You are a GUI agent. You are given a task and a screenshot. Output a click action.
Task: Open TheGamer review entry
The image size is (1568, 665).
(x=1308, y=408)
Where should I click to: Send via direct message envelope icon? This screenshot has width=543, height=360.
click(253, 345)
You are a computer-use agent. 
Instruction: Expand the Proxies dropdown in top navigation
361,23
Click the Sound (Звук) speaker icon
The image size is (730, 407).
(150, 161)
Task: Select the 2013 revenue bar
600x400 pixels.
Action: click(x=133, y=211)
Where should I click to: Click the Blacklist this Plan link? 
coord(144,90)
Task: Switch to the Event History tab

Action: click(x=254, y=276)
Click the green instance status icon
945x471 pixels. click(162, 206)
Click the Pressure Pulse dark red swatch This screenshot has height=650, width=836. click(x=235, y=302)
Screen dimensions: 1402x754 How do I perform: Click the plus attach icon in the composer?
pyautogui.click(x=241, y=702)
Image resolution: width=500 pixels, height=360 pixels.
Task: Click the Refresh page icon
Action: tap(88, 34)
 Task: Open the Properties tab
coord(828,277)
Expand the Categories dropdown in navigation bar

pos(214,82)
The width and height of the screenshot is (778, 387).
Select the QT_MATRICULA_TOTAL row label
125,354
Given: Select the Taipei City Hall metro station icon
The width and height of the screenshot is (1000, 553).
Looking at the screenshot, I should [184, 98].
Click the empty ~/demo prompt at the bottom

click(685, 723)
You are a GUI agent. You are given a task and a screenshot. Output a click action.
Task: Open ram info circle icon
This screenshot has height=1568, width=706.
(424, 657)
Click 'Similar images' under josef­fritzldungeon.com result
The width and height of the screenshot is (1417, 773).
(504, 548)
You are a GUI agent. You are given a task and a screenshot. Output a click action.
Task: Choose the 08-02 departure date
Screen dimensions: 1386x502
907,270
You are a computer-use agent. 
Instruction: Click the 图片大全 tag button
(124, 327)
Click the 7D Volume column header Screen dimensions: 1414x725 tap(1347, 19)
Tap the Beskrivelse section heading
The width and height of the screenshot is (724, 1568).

# # # # #

Repeat the items verbatim, from the line with "Task: Open the Properties tab" through the end of the items.

Correct output:
 Task: Open the Properties tab
coord(828,277)
Expand the Categories dropdown in navigation bar

pos(214,82)
The width and height of the screenshot is (778, 387).
Select the QT_MATRICULA_TOTAL row label
125,354
Given: Select the Taipei City Hall metro station icon
The width and height of the screenshot is (1000, 553).
Looking at the screenshot, I should [184, 98].
Click the empty ~/demo prompt at the bottom

click(685, 723)
You are a GUI agent. You are given a task and a screenshot. Output a click action.
Task: Open ram info circle icon
This screenshot has height=1568, width=706.
(424, 657)
Click 'Similar images' under josef­fritzldungeon.com result
The width and height of the screenshot is (1417, 773).
(504, 548)
You are a GUI agent. You are given a task and a screenshot. Output a click action.
Task: Choose the 08-02 departure date
Screen dimensions: 1386x502
907,270
You are a computer-use agent. 
Instruction: Click the 图片大全 tag button
(124, 327)
Click the 7D Volume column header Screen dimensions: 1414x725 tap(1347, 19)
Tap the Beskrivelse section heading
The width and height of the screenshot is (724, 1568).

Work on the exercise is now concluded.